_WRITTEN INSTRUCTION:_ Scale the stretch of this listing from the line containing "1000x637 pixels." through the line containing "Action: pos(1108,645)", and give back only those lines. Copy the requests unchanged, but multiply every coordinate in the answers by 1.5 and round it to a whole number, with halves rounded up.

/---

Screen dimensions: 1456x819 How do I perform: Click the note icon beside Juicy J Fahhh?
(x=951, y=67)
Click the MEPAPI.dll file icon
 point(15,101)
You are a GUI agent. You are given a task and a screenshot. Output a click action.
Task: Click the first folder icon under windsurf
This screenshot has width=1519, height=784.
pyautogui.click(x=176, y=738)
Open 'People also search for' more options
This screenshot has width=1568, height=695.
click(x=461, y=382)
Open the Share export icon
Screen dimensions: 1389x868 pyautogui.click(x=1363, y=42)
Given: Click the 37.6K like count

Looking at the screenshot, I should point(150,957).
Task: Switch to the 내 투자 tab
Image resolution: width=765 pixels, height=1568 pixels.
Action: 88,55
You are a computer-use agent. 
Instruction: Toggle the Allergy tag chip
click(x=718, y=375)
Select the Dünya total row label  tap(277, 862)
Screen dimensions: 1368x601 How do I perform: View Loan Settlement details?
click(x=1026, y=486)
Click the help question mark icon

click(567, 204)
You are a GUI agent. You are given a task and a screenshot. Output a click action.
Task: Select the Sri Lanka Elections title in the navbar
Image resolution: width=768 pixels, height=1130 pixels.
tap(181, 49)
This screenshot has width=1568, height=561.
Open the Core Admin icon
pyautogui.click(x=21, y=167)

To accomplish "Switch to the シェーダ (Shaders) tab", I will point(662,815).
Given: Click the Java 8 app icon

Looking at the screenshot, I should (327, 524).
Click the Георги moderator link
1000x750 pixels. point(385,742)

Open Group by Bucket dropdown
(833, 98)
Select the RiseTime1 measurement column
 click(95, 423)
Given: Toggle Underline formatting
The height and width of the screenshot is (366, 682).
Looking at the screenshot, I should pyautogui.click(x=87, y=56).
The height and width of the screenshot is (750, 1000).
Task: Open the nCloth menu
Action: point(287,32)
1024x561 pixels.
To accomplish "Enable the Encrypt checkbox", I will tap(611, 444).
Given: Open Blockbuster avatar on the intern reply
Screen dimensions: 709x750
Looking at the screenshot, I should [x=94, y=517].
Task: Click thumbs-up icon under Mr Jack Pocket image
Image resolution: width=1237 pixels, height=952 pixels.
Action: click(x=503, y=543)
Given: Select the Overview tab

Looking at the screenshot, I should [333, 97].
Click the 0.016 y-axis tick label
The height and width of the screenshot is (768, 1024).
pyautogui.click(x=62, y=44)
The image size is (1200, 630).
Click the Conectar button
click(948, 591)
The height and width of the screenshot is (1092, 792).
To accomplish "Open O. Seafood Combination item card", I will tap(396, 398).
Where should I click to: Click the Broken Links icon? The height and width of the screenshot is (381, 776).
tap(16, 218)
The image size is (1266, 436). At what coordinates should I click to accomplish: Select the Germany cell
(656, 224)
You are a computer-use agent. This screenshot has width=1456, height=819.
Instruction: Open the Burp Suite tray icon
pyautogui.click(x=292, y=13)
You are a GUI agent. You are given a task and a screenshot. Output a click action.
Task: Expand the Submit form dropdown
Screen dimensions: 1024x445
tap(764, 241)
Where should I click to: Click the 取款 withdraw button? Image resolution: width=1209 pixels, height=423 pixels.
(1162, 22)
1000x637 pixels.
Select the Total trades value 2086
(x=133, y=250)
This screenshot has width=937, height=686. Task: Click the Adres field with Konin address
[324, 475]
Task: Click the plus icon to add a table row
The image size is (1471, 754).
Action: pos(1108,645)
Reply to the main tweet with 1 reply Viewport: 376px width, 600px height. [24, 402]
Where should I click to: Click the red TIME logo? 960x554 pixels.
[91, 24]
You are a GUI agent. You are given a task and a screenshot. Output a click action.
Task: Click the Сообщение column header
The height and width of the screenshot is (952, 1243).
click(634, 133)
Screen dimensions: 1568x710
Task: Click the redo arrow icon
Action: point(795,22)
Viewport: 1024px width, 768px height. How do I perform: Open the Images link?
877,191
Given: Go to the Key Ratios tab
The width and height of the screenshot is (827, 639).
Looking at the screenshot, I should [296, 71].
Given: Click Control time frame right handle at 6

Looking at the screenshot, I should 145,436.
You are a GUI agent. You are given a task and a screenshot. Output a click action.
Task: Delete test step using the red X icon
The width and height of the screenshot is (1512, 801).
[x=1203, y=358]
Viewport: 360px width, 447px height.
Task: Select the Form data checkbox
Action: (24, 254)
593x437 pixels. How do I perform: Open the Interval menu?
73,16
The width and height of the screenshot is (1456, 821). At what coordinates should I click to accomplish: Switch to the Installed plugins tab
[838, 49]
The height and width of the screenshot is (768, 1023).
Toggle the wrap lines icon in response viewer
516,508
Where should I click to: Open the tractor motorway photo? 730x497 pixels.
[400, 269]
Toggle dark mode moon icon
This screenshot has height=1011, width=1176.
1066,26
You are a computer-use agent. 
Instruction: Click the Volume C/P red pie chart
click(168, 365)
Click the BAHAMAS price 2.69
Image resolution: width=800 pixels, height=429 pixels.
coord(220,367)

\---

_CORRECT ANSWER:_
1000x637 pixels.
Select the Total trades value 2086
(x=200, y=375)
This screenshot has width=937, height=686. Task: Click the Adres field with Konin address
[486, 713]
Task: Click the plus icon to add a table row
The image size is (1471, 754).
Action: pos(1662,968)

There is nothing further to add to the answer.